The present study is the second part of the testing effort produced by the Joint Research Centre. It analyses the sensory properties of a subset of the same products that formed part of the 2018/19 label comparison samples to find out whether different recipes used for preparing a product lead to noticeable sensory differences. For this purpose, the competent authorities of the EU Member States who participated in the 2018/19 label comparison, were invited to prioritise products that were offered with differences in composition so that they could be included for sensory testing. As a result, 20 branded products, each comprising samples collected in 5-10 EU Member States, were included in the assessment performed by a panel of trained experts. The chosen sensory testing technique is called Structured Napping and was followed by Free Choice Profiling, which is a holistic assessment of sensory properties, whereby the tested samples are grouped according to their degree of similarity. For 10 out of the 20 food products evaluated, differences in the sensory properties among the national versions were noticeable. They mostly reflected the related compositional differences. No noticeable differences in the sensory properties were found for the remaining 10 products, though their composition differed to a certain extent.
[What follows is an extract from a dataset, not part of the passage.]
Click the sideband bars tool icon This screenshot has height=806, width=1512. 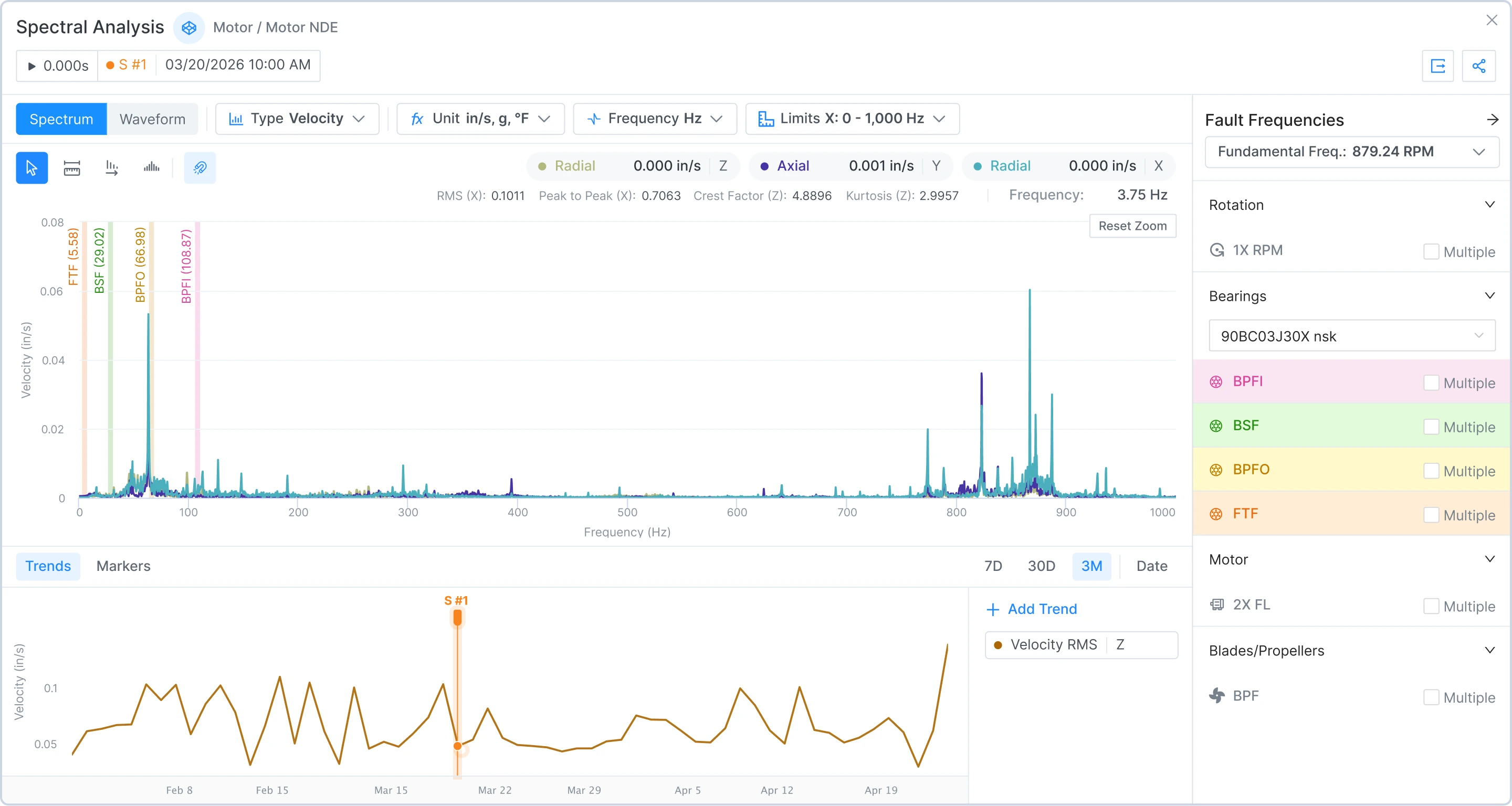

As was the case in the 2018/19 study, the observed differences did not show a geographical trend. Furthermore, the sensory testing revealed that larger differences in composition (i.e. different quantities and kinds of ingredients) led more frequently to noticeable, i.e. significant, differences in the sensory characteristics of different national versions of the same product. Smaller composition variations were mostly not noticeable. It should be noted that the sensory perception of a food product is only one of the elements that may affect consumers’ choice of products. For example, certain consumers may want to avoid certain types of ingredients for various reasons other than those linked to their health (e.g allergens). In particular, consumers increasingly attach importance to the environmental impact of certain ingredients, their geographical origin, mode of manufacturing, chemical compositions, etc.